Citizens, patients and AI

This research theme focuses on the role of citizens and patients in the development and use of AI in healthcare. We do so in multiple ways. First, we study how AI impacts the role of patients. For example, AI can enable new forms of risk profiling and diagnostic practices that can reshape existing categories and perceptions of health and illness. This may also come with consequences for the self-management practices of patients. New roles of citizens and patients can also refer to new data practices in relation to reimbursement of healthcare interventions and treatments. For many innovative treatments and interventions, for instance, robust evidence is lacking and studies are done with a small patient population, in a limited controlled or uncontrolled setting or only the mechanism of action has been proven. Actors like the Dutch National Health Care Institute are therefore experimenting with new data practices: treatments are temporarily reimbursed on the condition that patients and health providers collect and share data that allows further evaluation of effectiveness and efficiency in practice. 
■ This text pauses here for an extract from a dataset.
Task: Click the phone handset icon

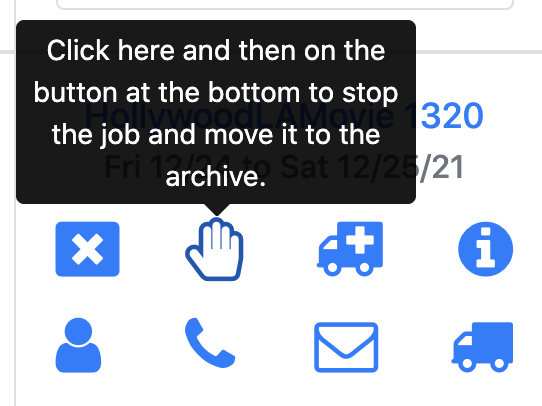Action: pyautogui.click(x=210, y=343)
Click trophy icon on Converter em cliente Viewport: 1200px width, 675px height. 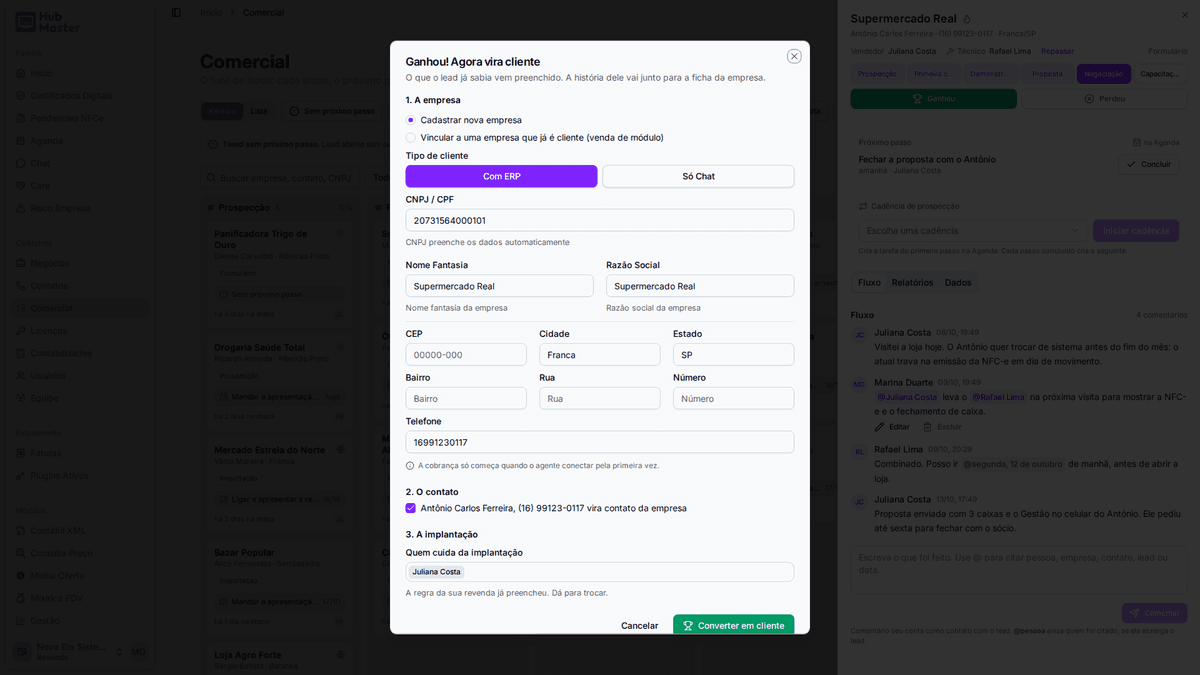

Second, we study how patient experiences can be fed into AI and how they can be used to create experience-based, human-centred AI. Increasingly patients share their experiences and knowledge about their conditions through ego-documents like books, blogs and fora, many of which are collected in the patient science hub. While patients’ and citizens’ knowledge and experience are generally recognized to be of great value, due to their unstructured and idiosyncratic nature they often stay outside the reach of health care providers, who use more aggregated forms of knowledge. We develop various citizen science initiatives and explore different interdisciplinary methods that seek to combine the strengths of patient narratives, AI-techniques (e.g. natural language processing) and qualitative/interpretive research. Through such social science based experiments we reflect on the possibilities and impossibilities of using AI to create more person-centred services in a way that does justice to the lived experiences of patients.

Third, we focus on how patients and citizens perceive the legitimacy of AI and what this means for the use of AI in healthcare. Despite the great potential of AI applications for patient care, their use in practice has not gained traction. One of the key challenges that AI tools face is the ability to properly meet users’ needs, as failure to do so often results in misused or underutilized applications. To address these factors, more is required than technically robust AI models. If AI health solutions are to become embedded in clinical practice, they should be acceptable to the stakeholders involved in the healthcare service. We therefore investigate under what conditions patients and citizens find the use of AI desirable, reasonable and appropriate, the values and perceptions maintained by different groups, and the broader system of norms, values and beliefs that is considered to matter for different patient groups in relation to legitimate use of AI. What are according to them important conditions for the collection and use of data in order to be legitimate?